The initial call to our function will be: find(N-1, 0, [(0,25,0,N-1)]). Note that intervals contains a single interval (0,25,0,N-1), which says

The letters with ranks 0 to N-1 will be taken from the interval [0,25] in the future.

Now, let’s try to see what happens in the call find(i, T, intervals). During this time, we want to select the letter S[i]. We also want to select its rank, R[i]. We can only select this letter from one of the intervals in intervals, and once we select it, we need to split that interval into two, as illustrated above.

Specifically, suppose we want our letter to be S[i], and it is taken from some interval (S1, S2, R1, R2). Let’s also assume its rank is R[i]. This selection of S[i] and R[i] implies all of the following:

  • S[i] must be in the range S1 <= S[i] <= S2.
  • R[i] must be in the range R1 <= R[i] <= R2.
  • T[i] == S[i] + T.
  • The following must be satisfied: W[i] == (R[i] + T[i]) % 10.
  • The interval (S1, S2, R1, R2) will be split into the intervals (S1, S[i]-1, R1, R[i]-1) and (S[i]+1, S2, R[i]+1, R2).

The recursion ends when we reach i = -1, in which case we’ve already generated the whole string. That’s it!

Here’s an implementation in Python: (Pypy)

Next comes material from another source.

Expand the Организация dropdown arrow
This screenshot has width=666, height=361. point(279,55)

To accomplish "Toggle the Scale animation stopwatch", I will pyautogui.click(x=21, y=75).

def find(i, T, intervals):
   if i == -1:
      # end case: whole string generated
      return True

   # across all intervals
   for idx, (S1, S2, R1, R2) in enumerate(intervals):
      # for all ranks
      for Ri in range(R1,R2+1):
         # try all letters
         for S[i] in range(S1,S2+1):
            Ti = S[i] + T  # cumulative sum
            if W[i] == (Ri + Ti) % 10:
               # recurse
               if find(i-1, Ti, intervals[:idx] + [(S1,S[i]-1,R1,Ri-1), (S[i]+1,S2,Ri+1,R2)] + intervals[idx+1:]):
                  return True


z, n = map(int, raw_input().strip().split())
S = [None]*n
for cas in xrange(z):
   W = map(int, raw_input().strip())
   assert find(n-1, 0, [(0, 25, 0, n-1)])
   print ''.join(chr(s + ord('a')) for s in S)

This search can be optimized further with a couple of ideas; for example, instead of choosing S[i] and R[i] in increasing order, we can try randomizing the order in which we try it. Another is to use more sophisticated improvements like beam search.

AUTHOR’S AND TESTER’S SOLUTIONS:

setter
tester
editorialist

what was the significance of 3960 in this problem? Was it to allow probabilistic solutions to pass?

yes, we want to allow probabilstic solutions. My solution which is unfortunately linked below on the SETELE as a setter solution is using beam search. The point it is a heuristic solution and maybe it sometimes cannot produce a result (Of course we can make the beam wider and it will produce every time if a solution exists, but it takes more time if we don’t use a good heuristic). The advantage of the beam search solution is that if we increase the N to 15-20 it seems to still working and fast. (But we cannot guarantee the solution always exists, that is the reason why we use a small N=8.)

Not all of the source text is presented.